Please enable JavaScript to view this site.

ANalysis Of VAriance (ANOVA) is a statistical technique that is used to compare the means of three or more groups.

The ordinary one-way ANOVA (sometimes called a one-factor ANOVA) is used when the groups being compared can be defined by a single grouping factor, and the subjects in each group aren't repeated or matched in other groups. For example, you may want to compare a control group with a drug-treated group and a group treated with both drug and antagonist. Alternatively, you may want to compare five groups, each given a different drug. For this test, you would take measurements from subjects that are assigned to only one group (and not matched in any way to subjects in other groups). In all cases, it is assumed that the populations from which the subjects or samples are collected follow a normal (Gaussian) distribution.

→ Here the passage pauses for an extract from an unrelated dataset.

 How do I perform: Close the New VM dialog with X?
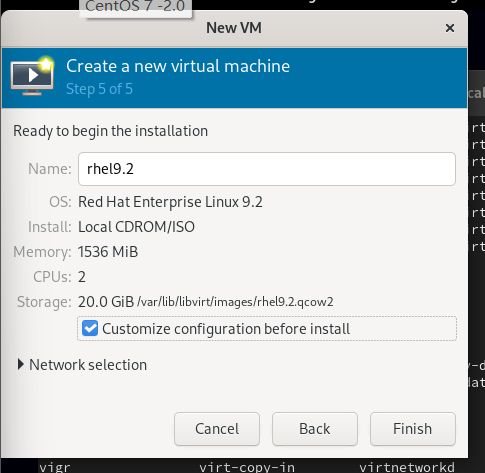coord(450,28)
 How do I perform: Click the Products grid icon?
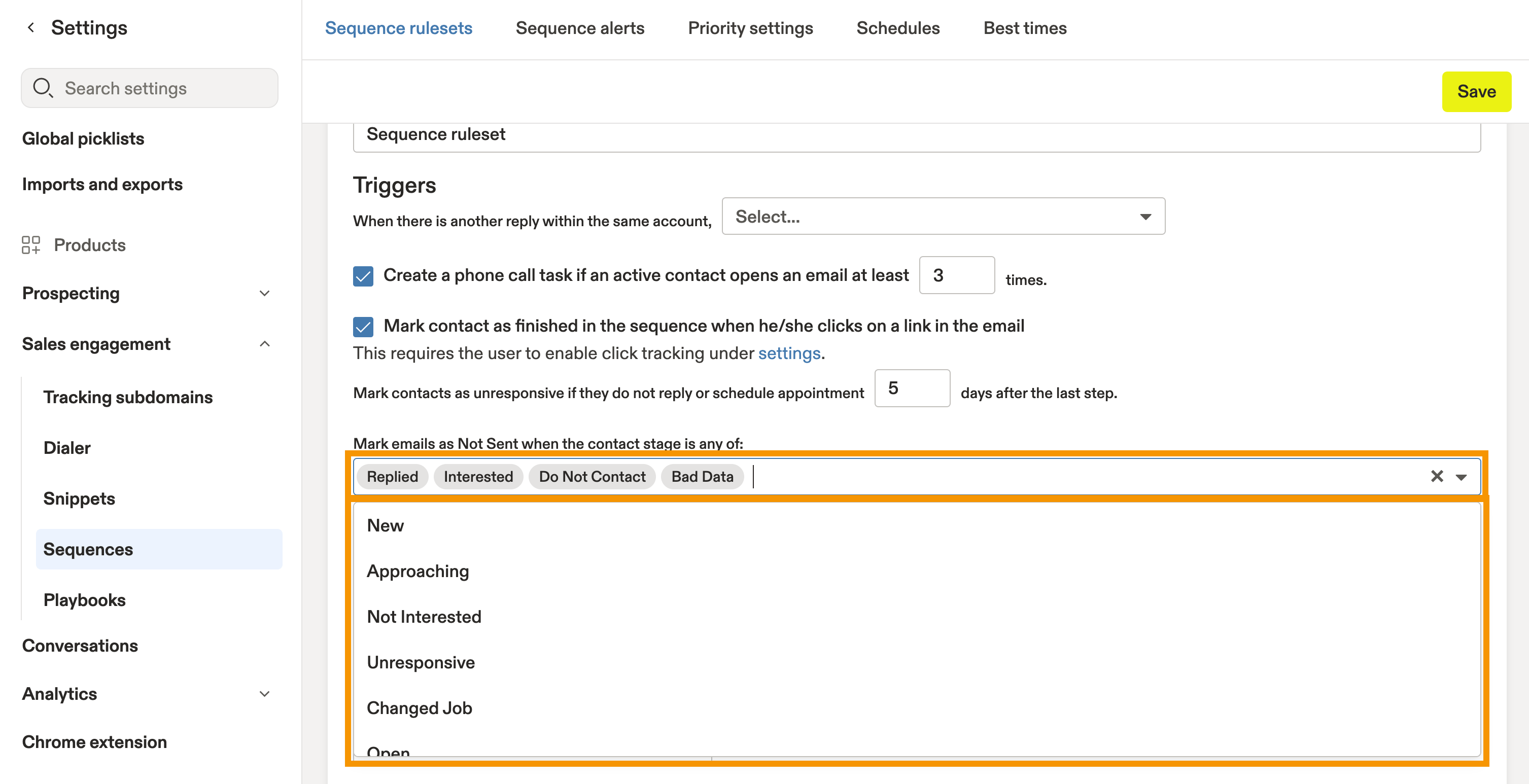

Why “ordinary” ? That is a statistical term meaning that the data are not paired or matched. Analysis of paired or matched data uses “repeated measures” or “mixed model” ANOVA.

Why “one-way”? Because the values are categorized in one way, or by one factor. In this example, the factor is drug treatment. A two-way design would group the values by two grouping factors. For example, each of the three treatments (drug treatment) could be tested in both men and women (sex).

Why “variance”? Variance is a way to quantify variation. ANOVA works by comparing (“analysis of”)  the variation within the groups with the variation among group means. For a single set of values, the variance is the square of the standard deviation. Later, we’ll see that this is equal to the sum of squares of the values divided by the degrees of freedom.

How ANOVA works

ANOVA works by comparing variation within groups to variation among group means.

Sum-of-squares

The first step in ANOVA is to calculate and partition the sum of squares in the data into three parts:

1.Total sum of squares. This is the sum of squared differences between each value to the grand mean of all of the data. Sometimes called SST

2.Within group sum of squares. First calculate the sum of the squared differences between each value and the mean of its group. Then sum those values (for all groups). This is referred to as the "within columns" sum of squares, and is sometimes called the sum of squared errors (SSE) or sum of squares within (SSW)

3.Between group sum of squares. For each group, calculate the square of the difference between the group mean and the grand mean of the data. Then multiply those values by the sample size of the corresponding group. Then add these values together. This is referred to as the "between columns" sum of squares, and is sometimes called the sum of squares of the regression (SSR) or sum of squares between (SSB)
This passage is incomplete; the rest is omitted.